Published: 23 June 2010



Eating disorders (ED) have a multifactorial aetiology in which genetics play an important role. Several studies have found an association between the Val66Met (G196A) polymorphism of the Brain-Derived Neurotrophic Factor (BDNF) and Eating disorders.

The aim of this study was to determine the association of the Val66Met (G196A) polymorphism of the BDNF gene and its effect on eating disorders (ED), energy intake and BMI in schoolchildren.

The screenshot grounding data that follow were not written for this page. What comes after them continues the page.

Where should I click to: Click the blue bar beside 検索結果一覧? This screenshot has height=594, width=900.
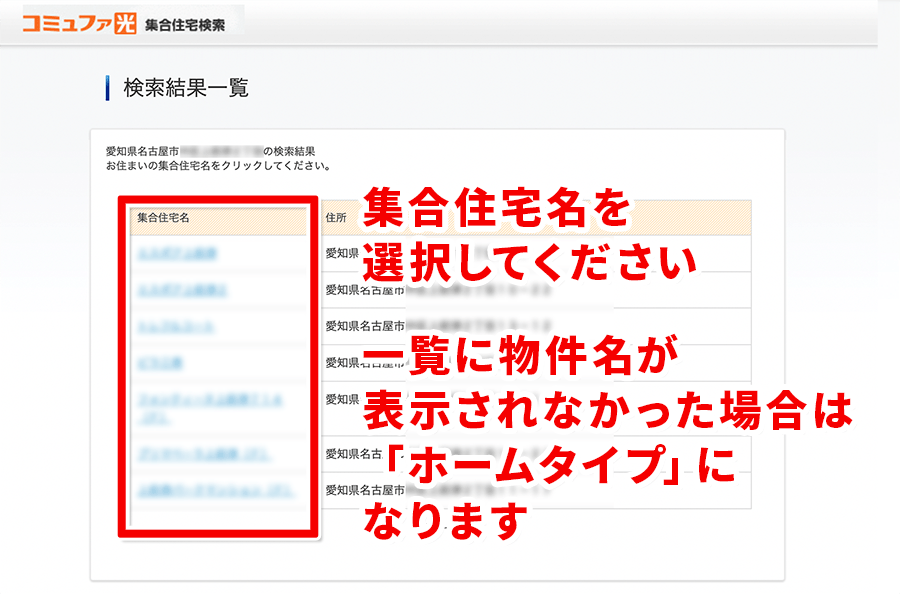[107, 88]
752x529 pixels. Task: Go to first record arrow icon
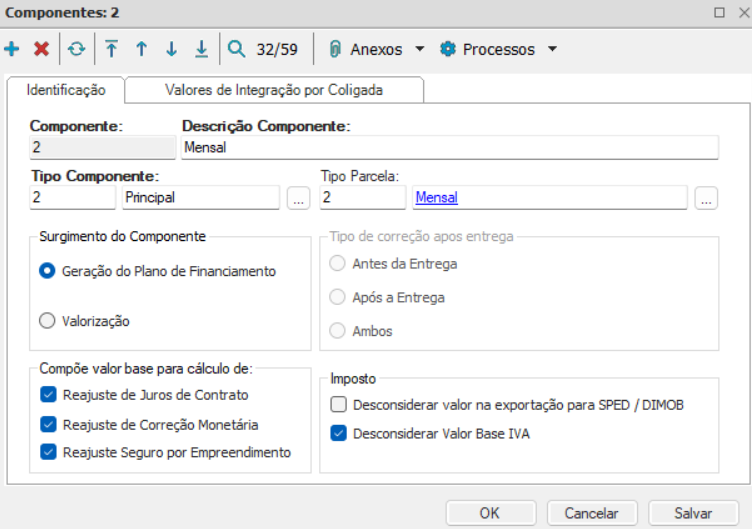click(x=111, y=49)
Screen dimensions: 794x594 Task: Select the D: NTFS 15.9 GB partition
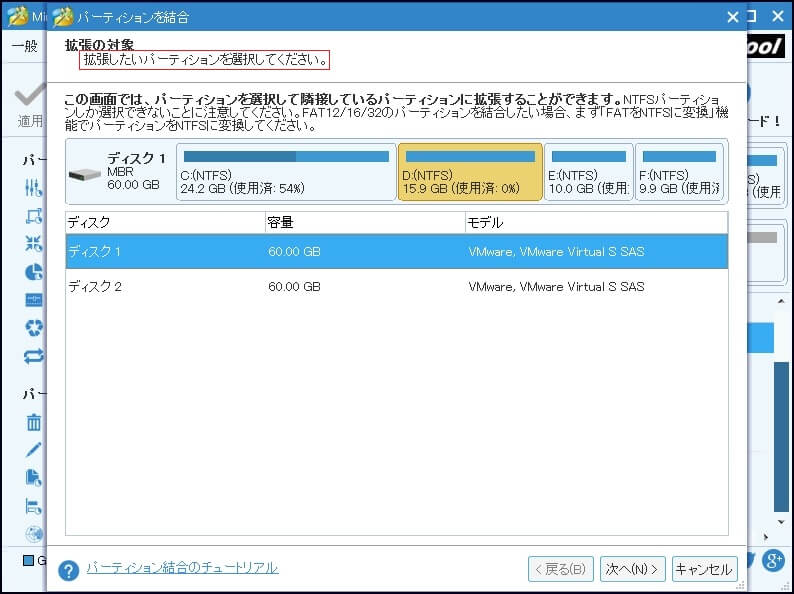(470, 171)
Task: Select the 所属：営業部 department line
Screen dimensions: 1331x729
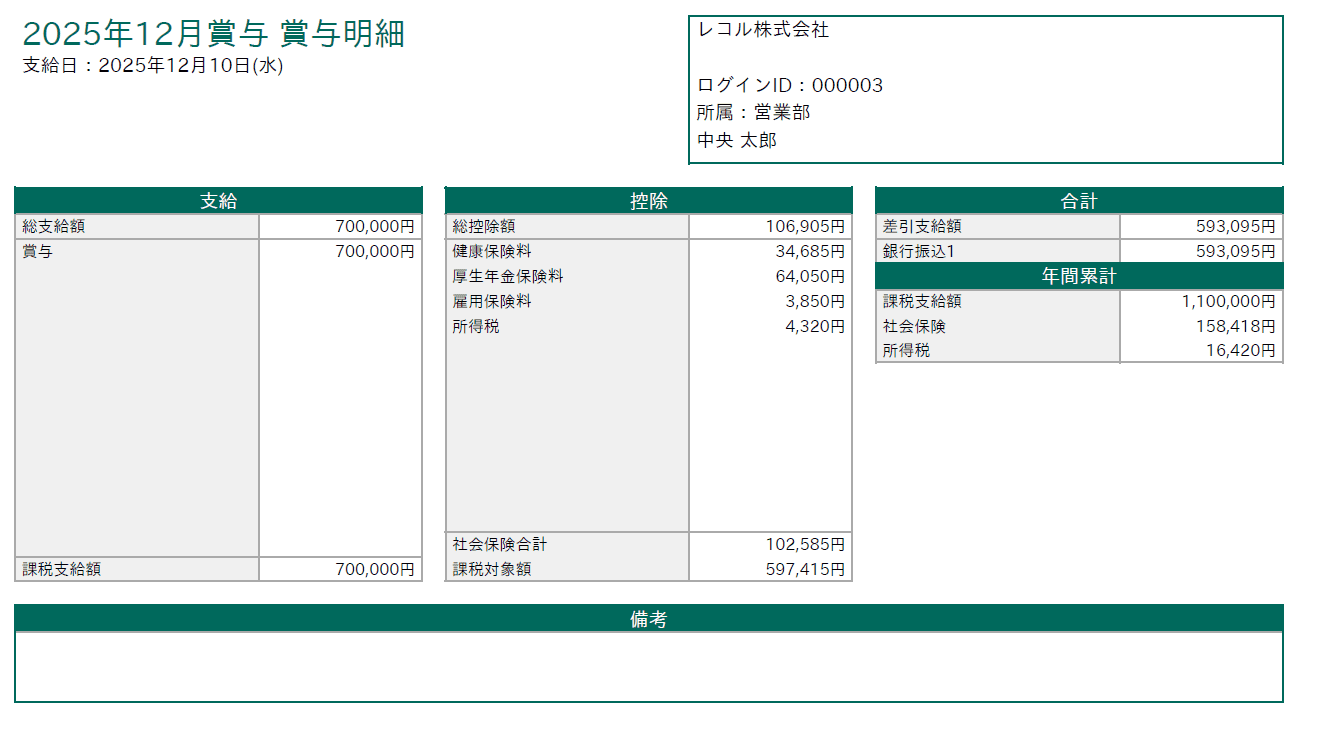Action: point(753,112)
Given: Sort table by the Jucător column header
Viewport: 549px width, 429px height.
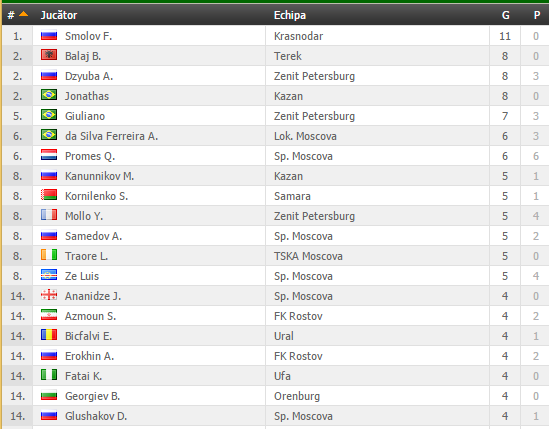Looking at the screenshot, I should pyautogui.click(x=58, y=15).
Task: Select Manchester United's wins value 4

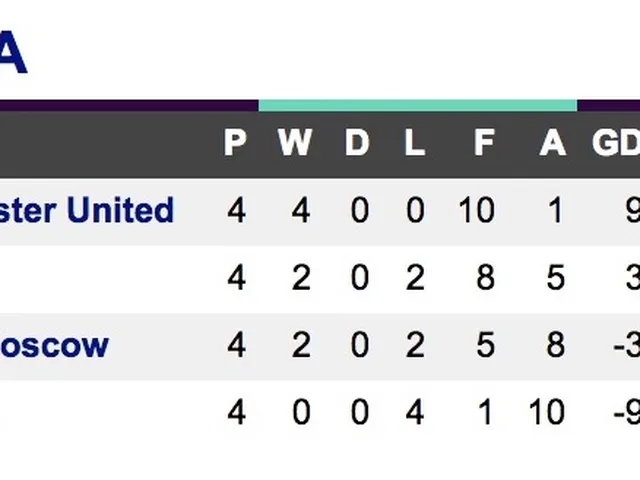Action: 301,211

Two-year cohort study (preadolescence to adolescence). From an initial sample of 1336 Caucasian children (mean age = 11.37 years), a group at risk of ED (n = 141) and a control group (n = 117) were selected using the Children's Eating Attitudes Test. Two years later, they were re-classified into an at-risk group (n = 41) and a control group (n = 159) using the Eating Attitudes Test. The diagnosis of the individuals at risk of ED was confirmed by means of the Diagnostic Interview for Children and Adolescents. BMI, energy intake and the Val66Met (G196A) polymorphism of the BDNF gene were analysed in the at-risk and control groups.


The frequency of genotypes of the Val66Met (G196A) polymorphism of the BDNF gene is 28.6% (95% CI: 22.4-34.9) in the heterozygous form (Val/Met) and 5% (95% CI: 2.4-9) in the homozygous form (Met/Met). We detected no association between Val66Met genotypes and the severity of ED. Over time, the carriers of the Met66 allele with a persistent risk of ED significantly restricted energy intake (507 Kcal/day; p = 0.033).


We have not found an association between Val66Met (G196A) polymorphism of the BDNF and ED in schoolchildren from general population. The relationship found between this polymorphism and energy intake restriction in adolescents with a persistent risk of ED should be replicated in a larger sample.